This is a really interesting and thought-provoking idea. In writing httpdito, and in particular in putting a sort of tiny peephole optimizer into it as gas macros, it occurred to me that (some) Forth systems are awfully close to being macro assemblers, and that really the only reason you’d use a higher-level language rather than a macro assembler is that error handling in macro assemblers, and in Forth, is terrible verging on nonexistent. Dynamically-typed languages give you high assurance that your program won’t crash (writing the Ur-Scheme compiler very rarely required me to debug generated machine code), while strongly-statically-typed languages give you similarly weak assurances with compile-time checks; but it seems clear that the programmer needs to be able to verify that their program is also free of bugs like memory leaks, infinite loops, SQL injection, XSS, and CSRF, or for that matter “billion-laughs”-like denial-of-service vulnerabilities, let alone more prosaic problems like the Flexcoin bankruptcy due to using a non-transactional data store.
Against this background, we find that a huge fraction of our day-to-day software (X11, Firefox, Emacs, Apache, the kernel, and notoriously OpenSSL) is written in languages like C and C++ that lack even these rudimentary memory-safety properties, let alone safety against the trickier bogeymen mentioned above. The benefit of C++ is that it allows us to factor considerations like XSS and loops into finite, checkable modules; the benefit of C is that we can tell pretty much what the machine is going to do. But, as compiler optimizations exploit increasingly recondite properties of the programming language definition, we find ourselves having to program as if the compiler were our ex-wife’s or ex-husband’s divorce lawyer, lest it introduce security bugs into our kernels, as happened with FreeBSD a couple of years back with a function erroneously annotated as noreturn, and as is happening now with bounds checks depending on signed overflow behavior.
We could characterize the first of these two approaches as “performing on the trapeze with a net”: successful execution is pleasant, if unexpected, but we expect that even a failure will not crash our program with a segfault — bankrupt Flexcoin, perhaps, and permit CSRF and XSS, but at least we don’t have to debug a core dump! The second approach involves performing without a net, and so the tricks attempted are necessarily less ambitious; we rely on compiler warnings and errors, careful program inspection, and testing to uncover any defects, with results such as Heartbleed, the Toyota accelerator failure, the THERAC-25 fatalities, the destruction of Ariane 5, and the Mars Pathfinder priority-inversion lockups.
So onto this dismal scene sweep Kennedy, Benton, Jensen, and Dagand, with a novel new approach: rather than merely factoring our loops and HTML-escaping into algorithm templates and type conversion operators, thus giving us the opportunity to get them right once and for all (but no way to tell if we have done so), we can instead program in a language rich enough to express our correctness constraints, our compiler optimizations (§4.1), and the proofs of correctness of those optimizations. Instead of merely packaging up algorithms (which we believe to be correct after careful inspection) into libraries, we can package up correctness criteria and proof tactics into libraries.
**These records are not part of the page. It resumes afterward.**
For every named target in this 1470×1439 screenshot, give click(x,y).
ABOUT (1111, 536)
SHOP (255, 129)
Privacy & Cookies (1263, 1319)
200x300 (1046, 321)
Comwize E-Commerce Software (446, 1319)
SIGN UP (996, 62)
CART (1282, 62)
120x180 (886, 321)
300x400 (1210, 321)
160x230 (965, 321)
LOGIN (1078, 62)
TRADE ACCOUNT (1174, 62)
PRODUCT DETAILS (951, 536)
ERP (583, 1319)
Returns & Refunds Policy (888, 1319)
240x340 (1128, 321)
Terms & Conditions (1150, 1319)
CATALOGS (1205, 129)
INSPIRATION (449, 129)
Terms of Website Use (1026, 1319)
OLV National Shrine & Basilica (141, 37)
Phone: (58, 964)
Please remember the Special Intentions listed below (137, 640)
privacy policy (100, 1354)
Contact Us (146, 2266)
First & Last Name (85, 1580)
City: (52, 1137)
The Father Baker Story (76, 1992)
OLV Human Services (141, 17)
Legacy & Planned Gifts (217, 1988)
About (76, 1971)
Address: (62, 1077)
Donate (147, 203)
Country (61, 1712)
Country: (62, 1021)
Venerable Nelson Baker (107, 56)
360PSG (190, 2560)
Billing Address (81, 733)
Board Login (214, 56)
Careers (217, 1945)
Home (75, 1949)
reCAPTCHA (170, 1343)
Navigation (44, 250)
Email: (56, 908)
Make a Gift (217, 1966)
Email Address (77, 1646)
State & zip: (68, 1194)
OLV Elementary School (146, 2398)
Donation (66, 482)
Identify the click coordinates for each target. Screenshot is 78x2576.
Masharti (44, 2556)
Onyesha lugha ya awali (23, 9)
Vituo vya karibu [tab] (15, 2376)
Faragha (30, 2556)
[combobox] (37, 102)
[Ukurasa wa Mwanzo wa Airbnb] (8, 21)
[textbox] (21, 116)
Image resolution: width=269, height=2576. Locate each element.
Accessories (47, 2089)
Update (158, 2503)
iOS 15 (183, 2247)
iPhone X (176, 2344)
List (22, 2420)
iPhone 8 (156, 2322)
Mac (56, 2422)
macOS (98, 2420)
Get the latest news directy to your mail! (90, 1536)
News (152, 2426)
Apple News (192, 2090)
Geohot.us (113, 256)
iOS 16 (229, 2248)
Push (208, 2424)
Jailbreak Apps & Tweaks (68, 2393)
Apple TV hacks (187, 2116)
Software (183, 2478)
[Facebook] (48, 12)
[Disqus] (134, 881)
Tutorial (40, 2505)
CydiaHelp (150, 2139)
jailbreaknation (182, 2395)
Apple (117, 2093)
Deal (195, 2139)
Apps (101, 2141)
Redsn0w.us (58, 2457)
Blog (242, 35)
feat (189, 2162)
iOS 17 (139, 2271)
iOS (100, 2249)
This is a really interesting and novel alternative to the with-a-net and the without-a-net approaches described earlier; it goes far beyond previous efforts to prove programs correct; rather than attempting to prove your program correct before you compile it, or looking for bugs in the object code emitted, it attempts, Forth-like, to replace the ecosystem of compilers and interpreters with a set of libraries for your proof assistant — libraries which could eventually allow you to program at as high a level as you wish, but grounded in machine code and machine-checkable proofs. Will it turn out to be practical? I don’t know.
What you say has been a dream of PL researchers for a long time now. Ada 1 is one of many languages that has strong guarantees and static analysis in mind. ACL2 2 was used to verify the correctness of the floating-point unit in the AMD K6 after the FDIV bug was exposed in Pentium processors. However, as we know, verification of certain safety properties is an NP-complete problem. Lighter approaches have been considered. The Eiffel 3 programming language is a strong proponent of design-by-contract where pre and post-conditions of functions are given in the function definition. The Alloy 4 model checker lets you verify abstract models that you design in specifications. Unfortunately, most attempts at model checking, designing by contract, or engaging in strict static analysis, has been met with failure or disuse. A discussion of Coverity’s 5 static analysis tool exposes a lot of the issues that formal verification faces in industry.
These are good links; thank you. I should have included some of them in my essay. One nitpick, though: most safety properties are not merely NP-complete, but actually uncomputable—it’s easy to construct programs where being able to verify them reduces to the halting problem.